“Bush Doof” Is Now In The Dictionary

Wordy Additions is a recurring segment on our boy Karl’s Today show which for the past few weeks has been schooling old people on emergent Gen Y acronyms like YOLO, TTYL and TL;DR. But not until our guide, Macquarie Dictionary editor Sue Butler, uttered the phrase “bush doof” have we been prouder to have stomped on the rotting corpse of the English language in a clearing for six straight hours then wandered up a creek to try and meet a unicorn.
  
Since I spent my formative years in a place considered to be the bush doof epicentre of
the Southern Hemisphere – Northern New South Wales – I’m personally familiar with the term associated with a
reptilian 40 year old yoga instructor wearing dirt covered rave pants and stomping the same
patch of grass for four straight hours to 160bpm psy-trance. 

And, if they buy the new edition of the Macquarie English Dictionary, so to will your grandparents.
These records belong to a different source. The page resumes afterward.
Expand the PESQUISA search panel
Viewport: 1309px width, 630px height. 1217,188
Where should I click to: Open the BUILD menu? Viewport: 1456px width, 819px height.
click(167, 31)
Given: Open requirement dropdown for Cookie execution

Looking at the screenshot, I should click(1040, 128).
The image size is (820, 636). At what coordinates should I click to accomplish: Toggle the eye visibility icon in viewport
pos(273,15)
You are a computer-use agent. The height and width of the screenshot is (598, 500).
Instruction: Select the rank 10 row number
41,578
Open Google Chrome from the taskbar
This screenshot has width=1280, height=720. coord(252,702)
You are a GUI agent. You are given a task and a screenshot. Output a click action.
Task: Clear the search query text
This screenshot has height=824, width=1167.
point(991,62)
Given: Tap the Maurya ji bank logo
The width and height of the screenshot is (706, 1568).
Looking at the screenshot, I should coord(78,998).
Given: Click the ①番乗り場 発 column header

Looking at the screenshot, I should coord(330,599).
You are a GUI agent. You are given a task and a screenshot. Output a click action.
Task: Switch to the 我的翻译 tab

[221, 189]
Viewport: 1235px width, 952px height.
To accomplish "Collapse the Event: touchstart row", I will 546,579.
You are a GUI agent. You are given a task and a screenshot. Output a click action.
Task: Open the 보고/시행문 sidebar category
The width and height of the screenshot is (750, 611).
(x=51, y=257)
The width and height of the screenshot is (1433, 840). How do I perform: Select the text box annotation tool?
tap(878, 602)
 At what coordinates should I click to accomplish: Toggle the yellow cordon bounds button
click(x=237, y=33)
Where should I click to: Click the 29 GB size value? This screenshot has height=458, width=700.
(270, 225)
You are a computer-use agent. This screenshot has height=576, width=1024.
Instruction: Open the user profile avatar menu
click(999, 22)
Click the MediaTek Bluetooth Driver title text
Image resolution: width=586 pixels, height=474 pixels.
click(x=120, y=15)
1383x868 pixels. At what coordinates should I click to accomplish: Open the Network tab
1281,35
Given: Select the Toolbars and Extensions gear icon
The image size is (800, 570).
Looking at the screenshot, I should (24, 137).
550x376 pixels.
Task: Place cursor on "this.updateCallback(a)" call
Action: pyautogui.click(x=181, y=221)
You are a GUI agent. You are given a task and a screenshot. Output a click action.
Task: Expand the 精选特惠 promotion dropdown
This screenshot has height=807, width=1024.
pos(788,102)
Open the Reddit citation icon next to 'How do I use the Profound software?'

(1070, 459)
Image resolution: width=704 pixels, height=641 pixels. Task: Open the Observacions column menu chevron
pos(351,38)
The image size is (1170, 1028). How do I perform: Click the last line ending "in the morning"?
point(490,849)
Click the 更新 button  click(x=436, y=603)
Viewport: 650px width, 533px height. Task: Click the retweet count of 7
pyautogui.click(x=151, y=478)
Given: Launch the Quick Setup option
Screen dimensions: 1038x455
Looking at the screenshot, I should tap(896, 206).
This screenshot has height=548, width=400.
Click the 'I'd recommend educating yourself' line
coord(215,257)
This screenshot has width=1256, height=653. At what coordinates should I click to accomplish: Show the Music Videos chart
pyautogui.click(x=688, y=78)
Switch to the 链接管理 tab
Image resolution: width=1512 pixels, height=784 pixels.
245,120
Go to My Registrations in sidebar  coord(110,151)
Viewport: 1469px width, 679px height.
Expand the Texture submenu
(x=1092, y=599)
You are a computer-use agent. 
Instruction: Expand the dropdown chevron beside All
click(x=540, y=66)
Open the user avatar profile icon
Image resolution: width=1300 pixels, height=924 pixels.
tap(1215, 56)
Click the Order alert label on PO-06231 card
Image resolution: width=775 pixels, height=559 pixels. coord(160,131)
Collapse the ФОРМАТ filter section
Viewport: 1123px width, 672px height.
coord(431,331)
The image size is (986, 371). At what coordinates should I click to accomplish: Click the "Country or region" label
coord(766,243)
“Well that’s an Australianism,” Butler says. “We talk about ‘doof doof music’ for dance music…you can hear it, ‘doof doof doof’, that low beat coming through…we have doof doof cars, and now we also have ‘bush doof’, which is a remote location you go to for a dance party. I stumbled across one of these in South Australia – the remnants, it had happened the night before – it was really amazing, way out in the bush and you’ve got sound systems and a big dance party: hence ‘bush doof’.”

It’s a great day for ‘Straya (and for fire twirling).